Subsequent to the Seely decision, many jurisdictions adopted a form of the economic loss rule. The United States Supreme Court adopted a version of the rule in East River Steamship Corp. v. Transamerica Delaval, Inc., 476 U.S. 858 (1986). In East River, charter operators of oil supertankers sued the manufacturer of turbines used for ship propulsion after the turbines malfunctioned, seeking damages for the cost of repairing the turbines and for income lost while the ships were out of service. See id. at 861. The suit originally contained both contract and tort claims but the contract claims were subsequently dropped because of a statute of limitations defense, leaving only the tort claims. See id. The Court held that although admiralty law incorporated products liability principles, there was no cause of action in tort, under either negligence or strict liability, for damage caused when a product malfunctions and causes purely economic loss through damage to the product itself. See id. at 876. In reaching its holding, the Court cited Seely and discussed the factors weighing against tort liability:


When a product injures only itself the reasons for imposing a tort duty are weak and those for leaving the party to its contractual remedies are strong . . . . Losses like these can be insured [through warranties] . . . . The increased cost to the public that would result from holding a manufacturer liable in tort for injury to the product itself is not justified. Id. at 871-72. The Court continued by explaining how contract law is designed to account for the costs and risks of a product's nonperformance:


Contract law, and the law of warranty in particular, is well suited to commercial controversies of the sort involved in this case because the parties may set the terms of their own agreements. The manufacturer can restrict its liability, within limits, by disclaiming warranties or limiting remedies. In exchange, the purchaser pays less for the product. Since a commercial situation generally does not involve large disparities in bargaining power, we see no reason to intrude into the parties' allocation of the risk. Id. at 872-73.

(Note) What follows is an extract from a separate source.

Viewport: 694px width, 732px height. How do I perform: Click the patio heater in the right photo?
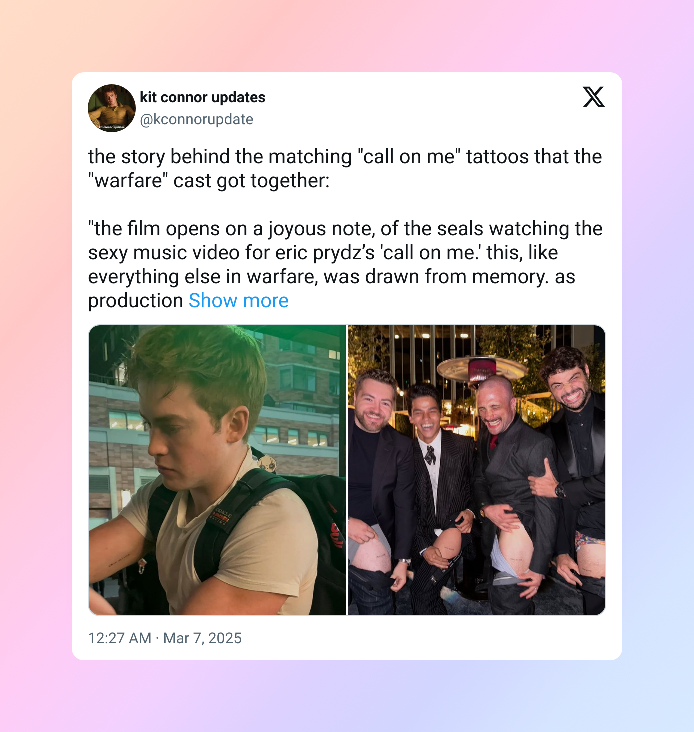[482, 371]
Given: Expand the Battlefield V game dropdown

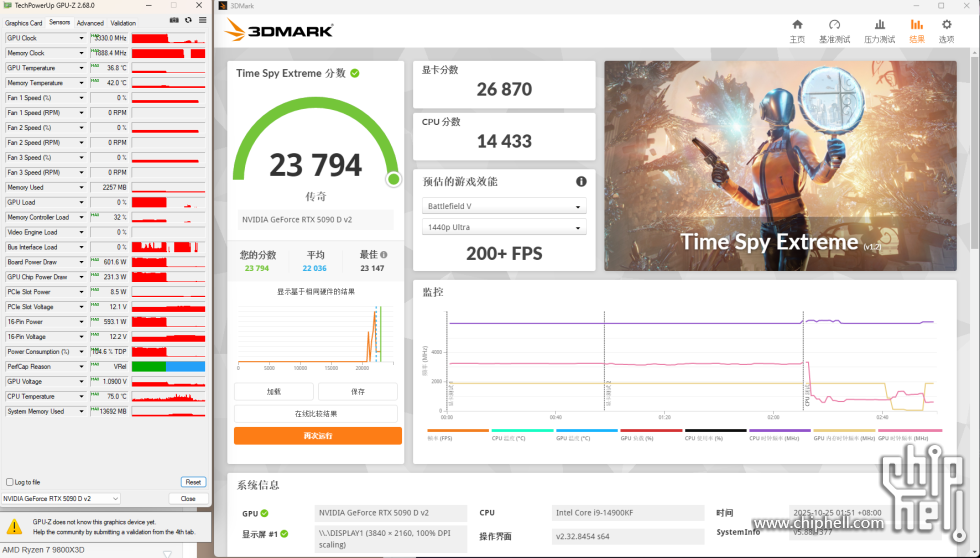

As discussed in more detail below, this principle that parties must be able to confidently allocate their risks and costs in a bargaining situation underlies the necessity for the economic loss rule.


Our court of appeals first adopted the economic loss rule in Jardel Enterprises, Inc. v. Triconsultants, Inc., 770 P.2d 1301 (Colo. App. 1988). In Jardel, the court refused to permit a restaurant owner to bring a negligence claim against a subcontractor for lost profits resulting from the delayed opening of the restaurant when the subcontractor misread the building plans and constructed the building foundation in the wrong location. See id. at 1302. The court cited the economic loss rule as the basis for its holding:


As a general rule, no cause of action lies in tort when purely economic damage is caused by negligent breach of a contractual duty. This economic loss rule prevents recovery for negligence when the duty breached is a contractual duty and the harm incurred is the result of failure of the purpose of the contract. Id. at 1303.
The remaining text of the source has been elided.